Comparison of oxcarbazepine metabolite concentrations measured by EMIT-based Siemens Viva-ProE® System and LC-MS/MS in Chinese patients

Ming Chen^1,2Rong-Qi Lin³Yun-Yi Mao^1,2Ying-Bin Huang^1,2Jun-Nan Wu^1,2Xue-Yong Li¹Xue-Mei Wu^1,2Yu Cheng^1,2*Hong-Qiang Qiu^1,2*

• ¹Department of Pharmacy, Fujian Medical University Union Hospital, Fuzhou, China
• ²Department of Pharmacy, Fujian Medical University, Fuzhou, China
• ³Shanghang County Hospital, Shanghang, China

Background: Therapeutic drug monitoring (TDM) of oxcarbazepine's active metabolite, the monohydroxy derivative (MHD), is essential for effective seizure management. Although liquid chromatography-tandem mass spectrometry (LC-MS/MS) is considered the gold standard for MHD quantification, its technical complexity restricts widespread clinical utility. The Siemens Viva-ProE® System (SVPS), an automated immunoassay platform, presents a promising alternative. However, its comparability with LC-MS/MS warrants thorough and systematic evaluation. Objective: This study established and validated an LC-MS/MS method for quantifying MHD in plasma and assessed the correlation and concordance of SVPS measurements using concentration-specific Deming regression.

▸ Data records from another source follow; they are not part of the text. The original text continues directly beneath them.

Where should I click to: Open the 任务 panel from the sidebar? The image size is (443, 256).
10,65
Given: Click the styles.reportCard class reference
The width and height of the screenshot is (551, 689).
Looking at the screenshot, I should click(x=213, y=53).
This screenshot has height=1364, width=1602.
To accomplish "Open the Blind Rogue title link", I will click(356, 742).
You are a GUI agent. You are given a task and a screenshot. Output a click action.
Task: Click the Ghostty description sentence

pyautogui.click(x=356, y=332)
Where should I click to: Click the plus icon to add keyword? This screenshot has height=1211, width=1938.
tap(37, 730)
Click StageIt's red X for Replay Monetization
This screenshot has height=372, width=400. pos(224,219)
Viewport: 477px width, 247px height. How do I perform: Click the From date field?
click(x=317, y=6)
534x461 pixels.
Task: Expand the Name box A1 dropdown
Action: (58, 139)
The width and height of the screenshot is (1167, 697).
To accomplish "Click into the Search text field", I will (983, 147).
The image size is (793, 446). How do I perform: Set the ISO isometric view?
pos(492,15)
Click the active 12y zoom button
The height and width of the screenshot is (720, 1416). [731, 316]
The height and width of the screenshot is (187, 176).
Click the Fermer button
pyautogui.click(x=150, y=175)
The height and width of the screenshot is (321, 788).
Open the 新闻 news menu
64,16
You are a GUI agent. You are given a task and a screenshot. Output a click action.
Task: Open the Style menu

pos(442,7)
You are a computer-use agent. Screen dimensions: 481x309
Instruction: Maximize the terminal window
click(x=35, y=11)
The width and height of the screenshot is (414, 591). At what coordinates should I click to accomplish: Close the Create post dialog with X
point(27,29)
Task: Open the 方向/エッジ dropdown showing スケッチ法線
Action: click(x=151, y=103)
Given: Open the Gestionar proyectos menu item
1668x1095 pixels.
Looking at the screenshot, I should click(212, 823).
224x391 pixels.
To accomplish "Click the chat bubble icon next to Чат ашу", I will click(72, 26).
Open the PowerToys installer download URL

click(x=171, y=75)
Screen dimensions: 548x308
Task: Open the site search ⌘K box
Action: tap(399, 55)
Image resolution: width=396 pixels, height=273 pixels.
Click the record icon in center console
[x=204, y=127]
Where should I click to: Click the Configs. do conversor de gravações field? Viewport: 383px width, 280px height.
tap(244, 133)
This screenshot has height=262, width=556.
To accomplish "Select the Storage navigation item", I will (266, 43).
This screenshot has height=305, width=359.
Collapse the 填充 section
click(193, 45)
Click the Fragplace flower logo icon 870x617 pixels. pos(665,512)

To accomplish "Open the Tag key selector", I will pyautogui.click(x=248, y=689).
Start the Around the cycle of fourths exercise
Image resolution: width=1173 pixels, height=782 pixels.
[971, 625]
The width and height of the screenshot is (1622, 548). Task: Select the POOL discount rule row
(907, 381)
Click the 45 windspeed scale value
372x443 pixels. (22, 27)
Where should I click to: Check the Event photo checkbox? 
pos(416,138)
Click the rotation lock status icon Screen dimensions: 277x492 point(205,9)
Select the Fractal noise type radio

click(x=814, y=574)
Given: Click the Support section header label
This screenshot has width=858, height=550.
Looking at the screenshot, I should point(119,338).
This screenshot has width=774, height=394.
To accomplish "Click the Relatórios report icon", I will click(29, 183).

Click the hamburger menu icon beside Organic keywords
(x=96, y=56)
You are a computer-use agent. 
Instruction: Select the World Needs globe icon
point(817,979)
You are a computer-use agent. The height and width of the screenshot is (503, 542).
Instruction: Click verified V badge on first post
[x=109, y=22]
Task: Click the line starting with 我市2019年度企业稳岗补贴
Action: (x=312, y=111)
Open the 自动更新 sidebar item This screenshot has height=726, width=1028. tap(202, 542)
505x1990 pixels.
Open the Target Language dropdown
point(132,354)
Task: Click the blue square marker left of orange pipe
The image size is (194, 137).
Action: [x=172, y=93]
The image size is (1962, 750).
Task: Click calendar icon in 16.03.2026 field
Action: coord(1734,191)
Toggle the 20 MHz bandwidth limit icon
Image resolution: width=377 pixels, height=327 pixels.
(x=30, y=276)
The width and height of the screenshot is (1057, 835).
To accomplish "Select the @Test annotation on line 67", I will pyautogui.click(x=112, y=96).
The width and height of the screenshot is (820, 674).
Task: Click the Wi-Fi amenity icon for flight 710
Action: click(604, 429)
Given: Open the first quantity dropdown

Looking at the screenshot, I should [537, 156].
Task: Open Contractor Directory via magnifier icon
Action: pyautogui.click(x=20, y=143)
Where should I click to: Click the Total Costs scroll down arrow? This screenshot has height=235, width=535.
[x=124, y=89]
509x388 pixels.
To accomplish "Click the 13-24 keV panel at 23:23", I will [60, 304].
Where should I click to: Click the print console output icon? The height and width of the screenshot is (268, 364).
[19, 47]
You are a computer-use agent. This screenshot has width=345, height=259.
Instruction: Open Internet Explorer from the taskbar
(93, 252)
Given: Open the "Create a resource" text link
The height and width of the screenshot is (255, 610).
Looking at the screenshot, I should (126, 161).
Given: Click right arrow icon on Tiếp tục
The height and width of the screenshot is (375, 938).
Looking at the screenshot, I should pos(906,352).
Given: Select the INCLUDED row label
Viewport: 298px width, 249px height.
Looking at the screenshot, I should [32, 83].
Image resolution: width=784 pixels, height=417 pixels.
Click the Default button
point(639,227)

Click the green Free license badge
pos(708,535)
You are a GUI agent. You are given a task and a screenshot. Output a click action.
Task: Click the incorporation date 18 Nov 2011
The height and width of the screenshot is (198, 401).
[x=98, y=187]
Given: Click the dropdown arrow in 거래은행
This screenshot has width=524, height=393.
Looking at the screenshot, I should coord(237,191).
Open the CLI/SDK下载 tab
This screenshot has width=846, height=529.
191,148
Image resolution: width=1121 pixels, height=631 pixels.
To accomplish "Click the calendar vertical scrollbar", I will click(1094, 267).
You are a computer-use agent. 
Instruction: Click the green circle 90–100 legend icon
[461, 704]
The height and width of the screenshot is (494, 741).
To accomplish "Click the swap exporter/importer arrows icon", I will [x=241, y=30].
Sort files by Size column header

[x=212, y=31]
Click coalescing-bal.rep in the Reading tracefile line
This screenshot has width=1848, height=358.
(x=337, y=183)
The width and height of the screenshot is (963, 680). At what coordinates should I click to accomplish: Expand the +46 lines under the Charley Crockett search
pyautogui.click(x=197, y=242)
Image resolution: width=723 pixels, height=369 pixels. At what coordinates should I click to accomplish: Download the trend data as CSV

The objective was to evaluate the feasibility of replacing LC-MS/MS with SVPS for TDM LC-MS/MS in clinical practice. Methods: A validated LC-MS/MS method (linear range: 0.18–39.30 µg/mL; intra/inter-day RSD < 15%) and SVPS (measurable range: 0.00–50.00 µg/mL) were applied to analyze 158 plasma samples. Correlation and concordance between the methods were assessed using Spearman's correlation, intraclass correlation coefficient (ICC), linear regression and Deming regression, Bland–Altman analysis, and Wilcoxon signed-rank tests. Stratified subgroup analyses, classified as low(< 12 µg/mL), medium(12–22 µg/mL), and high(> 22 µg/mL) concentration ranges, were conducted to evaluate the clinical acceptability of corrected SVPS values. Results: SVPS demonstrated a concentration-dependent positive bias (+13.04%) relative to LC-MS/MS. Despite this bias, strong overall correlation and concordance were observed (r = 0.9547, ICC = 0.952; p < 0.001). The overall Deming regression was defined by the equation: [LC-MS/MS] = 0.9763 × [SVPS] – 1.336. After correction, SVPS exhibited clinically acceptable concordance with LC-MS/MS within the low and medium concentration ranges, but not at higher concentrations. Conclusion: While uncorrected SVPS results exhibit a systematic bias that produces direct interchangeability with LC-MS/MS, applying a concentration-specific Deming correction enables clinically reliable TDM of MHD at concentrations below 22 µg/mL. However, method optimization is still required for accurate quantification in the high-concentration range.